Aftermath
Page 24
“No-ho!” she says. It comes out as a burbling chuckle.
“Okay,” I say, smiling as naturally as I can as I get up. “Be right back,” I say and away I go, past the loudmouthed rockers and up to the bar. I haven’t bought a pack of cigarettes in God knows how long, but I do now. I ask for ten Prince Mild and a box of matches, get them, pay for them, and go outside. The pavement cafés along the harborside are starting to fill up and the buzz of talk and laughter mingles with the din of the traffic on Innherredsveien. I open the cigarette pack, pull out a cigarette, and light it, stand there outside Bare Blåbær smoking and gazing across to Blomsterbrua.

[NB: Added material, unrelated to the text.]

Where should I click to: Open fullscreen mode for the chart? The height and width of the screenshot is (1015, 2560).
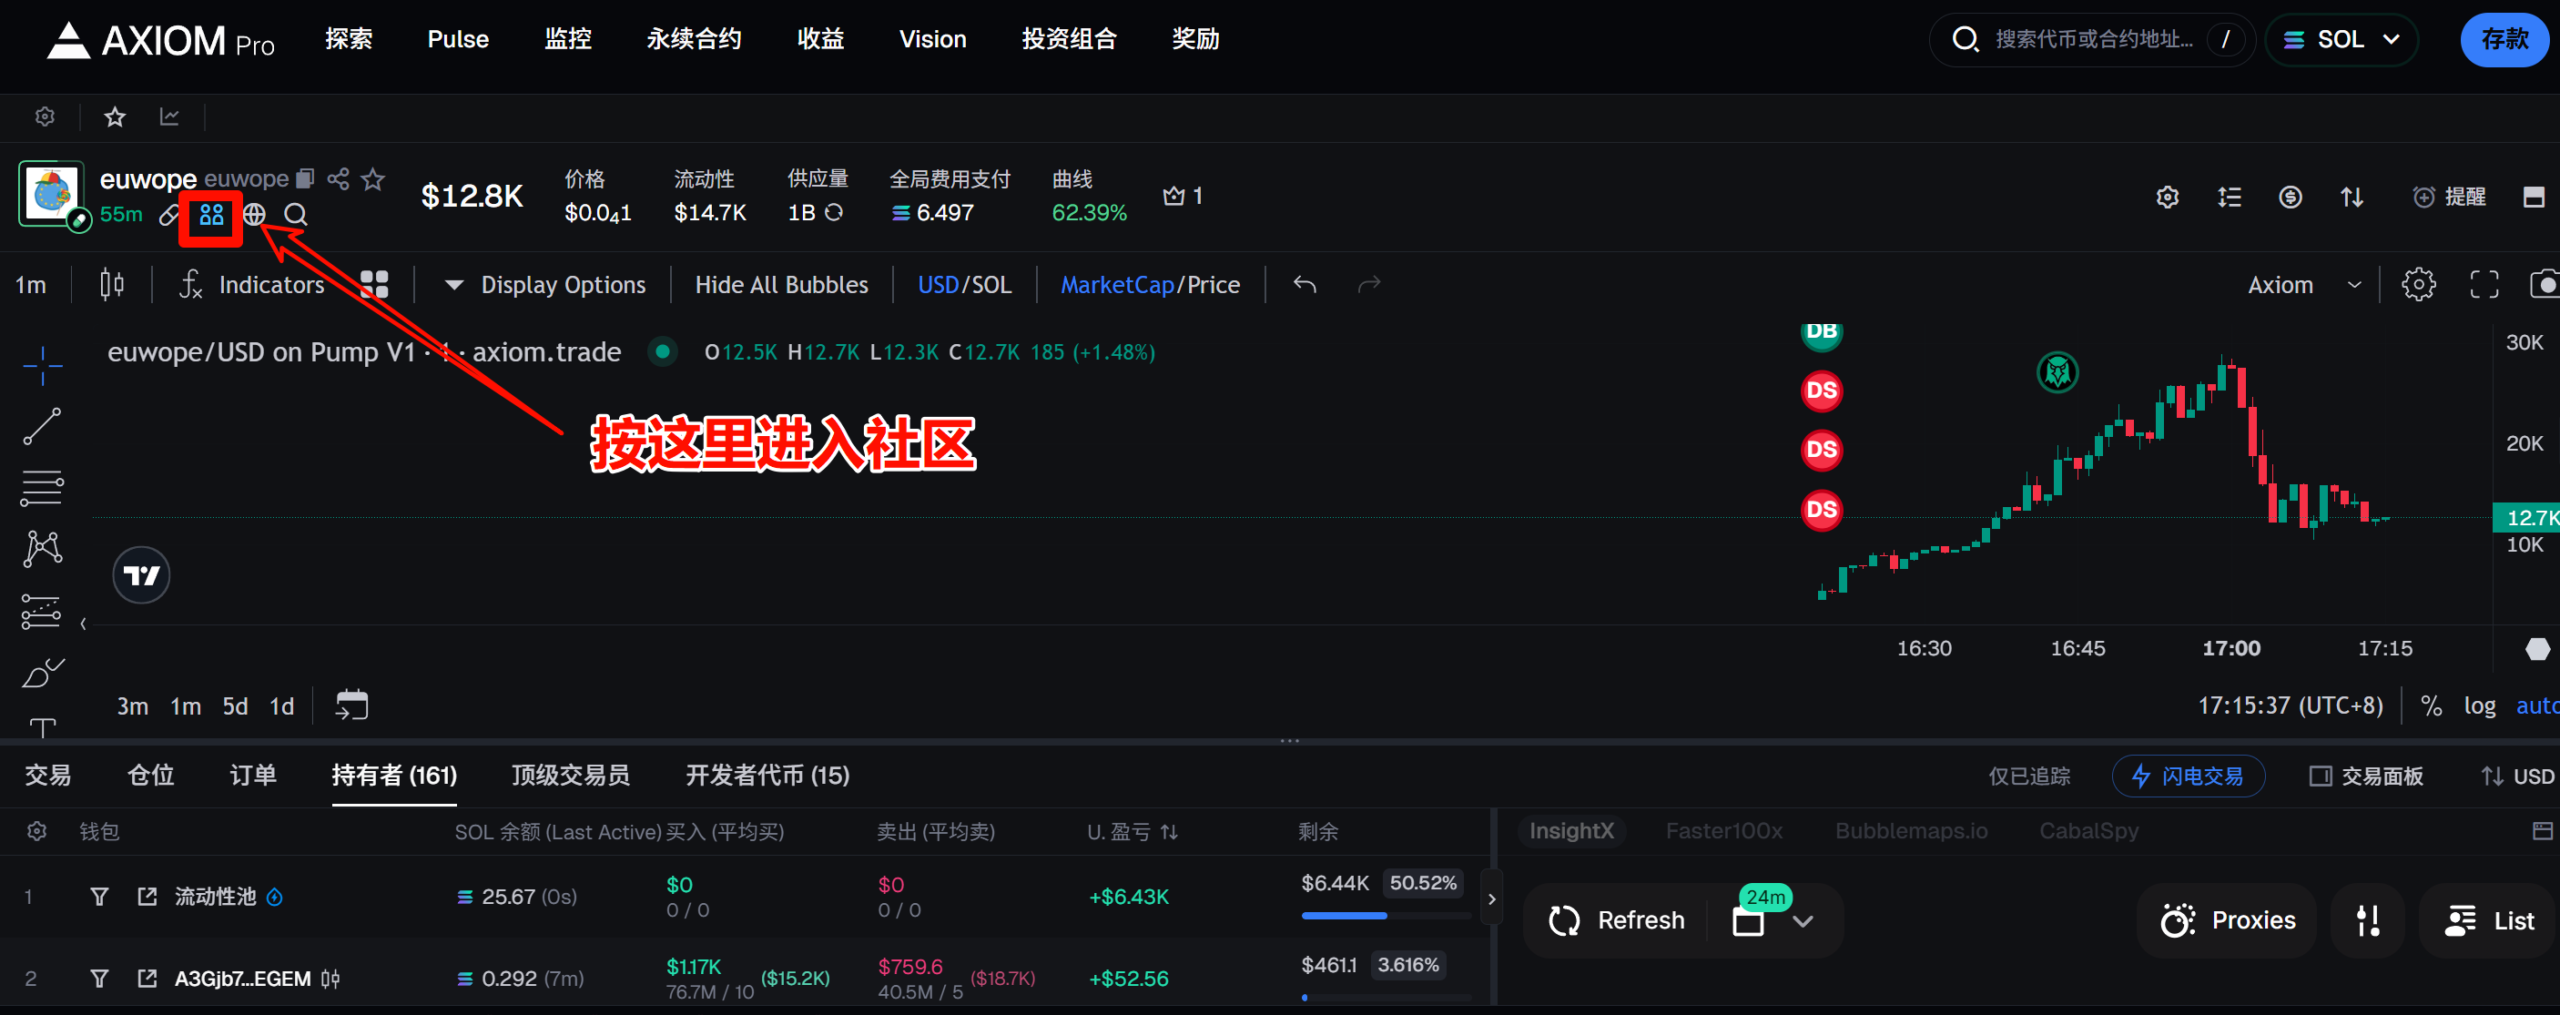pyautogui.click(x=2484, y=283)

This is so childish of me, I’m behaving pretty much the way I did when I was sixteen and took up smoking because it made me feel grown-up and independent. It’s hard to believe, but here I am, doing exactly the same as I did yesterday when Mom came to see me, then too I tried to revert to the person I was fifteen or twenty years ago.
“Excuse me, do you have a light?” It’s a woman who asks, she comes up to me, smiles at me.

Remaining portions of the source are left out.